The chemical analysis of the selected Eu II features was performed adopting the atomic parameters for the Eu II lines by Lawler et al. (2001) and is summarised in Table 1. The Eu II spectral lines display significant hyperfine structures. We include in the line list, hyperfine structure and isotopic splitting, using the meteoritic isotopic ratio[*] and the hyperfine constants A and B measured by Lawler et al. (2001). The calculation of the hyperfine structure was completed using the code LINESTRUC, described by Wahlgren (2005). All the hyperfine components for each Eu II feature, computed without the assumption of a specific isotopic ratio, are available in Table 4. We did not take into account possible NLTE effects, which are different between intensity and flux spectra and could explain the small positive difference between intensity and flux abundances. Mashonkina (2000) analysed the NLTE effects for the resonance Eu II line at 421.9 nm in solar-like stars, finding a NLTE correction of $\sim$0.04 dex.

Table 1: Atomic data for the europium lines considered in this work.

Table 2: Solar europium abundances from the adopted observed spectra. Column (1) indicates the solar spectrum used: KF: Kurucz flux, NF: Neckel flux, NI: Neckel intensity, DI: Delbouille intensity. Column (2) is the wavelength of the observed lines. Column (3) is the Equivalent Width. Columns (4) and (5) are Eu abundance from the \ensuremath {{\rm CO}^5{\rm BOLD}} models and the corresponding uncertainty due to the error of the Equivalent Width. Columns (6)-(9) are the results from the 1D chemical analysis by adopting two solar models (HM: Holweger & Müller (1974). FC: ATLAS9 solar model by Fiorella Castelli). Finally, Cols. (10) and (11) are the 3D corrections.

The solar Eu abundance was derived from the curve of growth of each line calculated using Linfor3D, adopting a meteoritic isotopic ratio. The equivalent width (EW) of the Eu II lines was measured using a Gaussian fit with the IRAF task SPLOT, for its deblending option. The 3D models include only the Eu II lines, without the contribution of possible blending features. The choice to infer the abundance using the EW measurement was made because of the inefficiency of the line-profile fitting with a 3D grid, due to the lack of the weak-blending components in the 3D synthetic spectra. This is caused by the inability of the current version of Linfor3D to handle a large number of lines. In Table 2, we provide our results for both 1D and 3D models, the 3D correction defined by Caffau & Ludwig (2007) as $A({\rm X})_{\rm 3D}-A({\rm X})_{\rm\ensuremath{{\rm 1D}_{{\rm LHD}}} }$, and the difference between 3D and \ensuremath{\left\langle{\rm 3D}\right\rangle} models. We report also the error ( $\sigma_{{\it EW}}$) in the Eu abundance due to the uncertainty in the EW measurement, which we estimated by performing EW measurements using different continuum placements and deblending assumptions, for each line: typically this is $\sim$0.02-0.03 dex, with only the Eu II line at 412.972 nm showing an error in the abundance of $\sim$0.05 dex, probably due to the blending on the blue side of the spectrum.
+--
Write out everything in the passage on solar europium abundance from "Table 2: Solar" down to "are the 3D corrections.". The lines that come after this text have no connection to it.

### Given information
+--
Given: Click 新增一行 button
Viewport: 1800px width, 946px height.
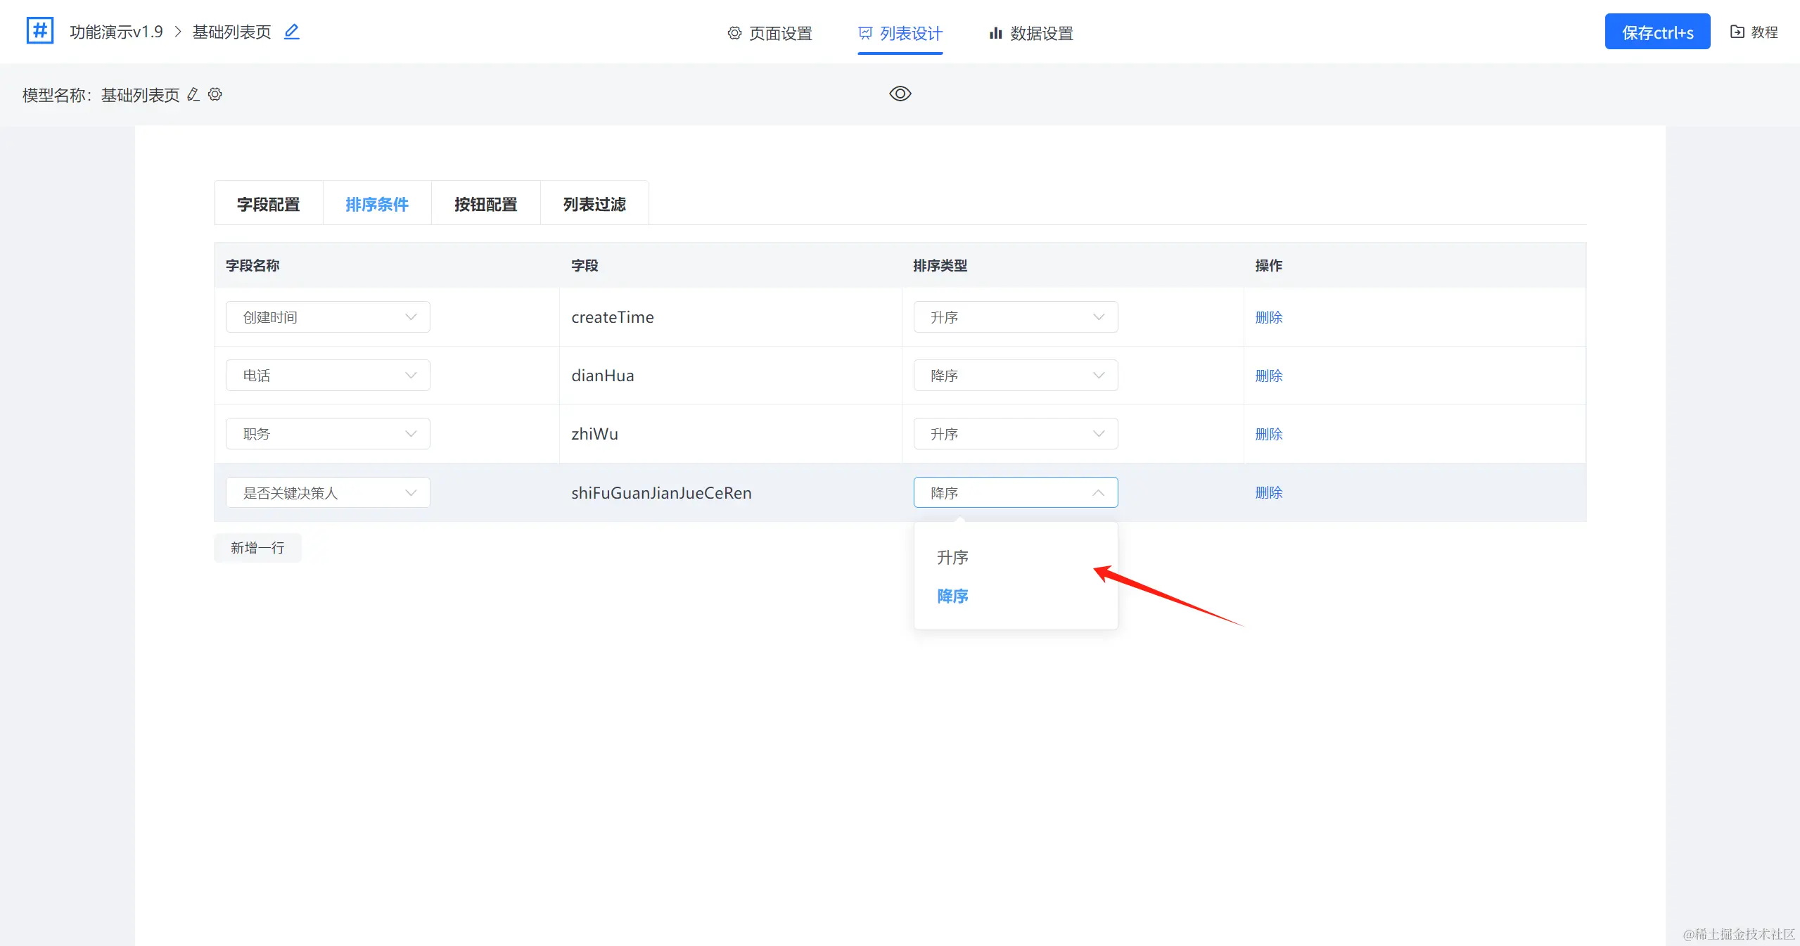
+--
### The result
Table 2: Solar europium abundances from the adopted observed spectra. Column (1) indicates the solar spectrum used: KF: Kurucz flux, NF: Neckel flux, NI: Neckel intensity, DI: Delbouille intensity. Column (2) is the wavelength of the observed lines. Column (3) is the Equivalent Width. Columns (4) and (5) are Eu abundance from the \ensuremath {{\rm CO}^5{\rm BOLD}} models and the corresponding uncertainty due to the error of the Equivalent Width. Columns (6)-(9) are the results from the 1D chemical analysis by adopting two solar models (HM: Holweger & Müller (1974). FC: ATLAS9 solar model by Fiorella Castelli). Finally, Cols. (10) and (11) are the 3D corrections.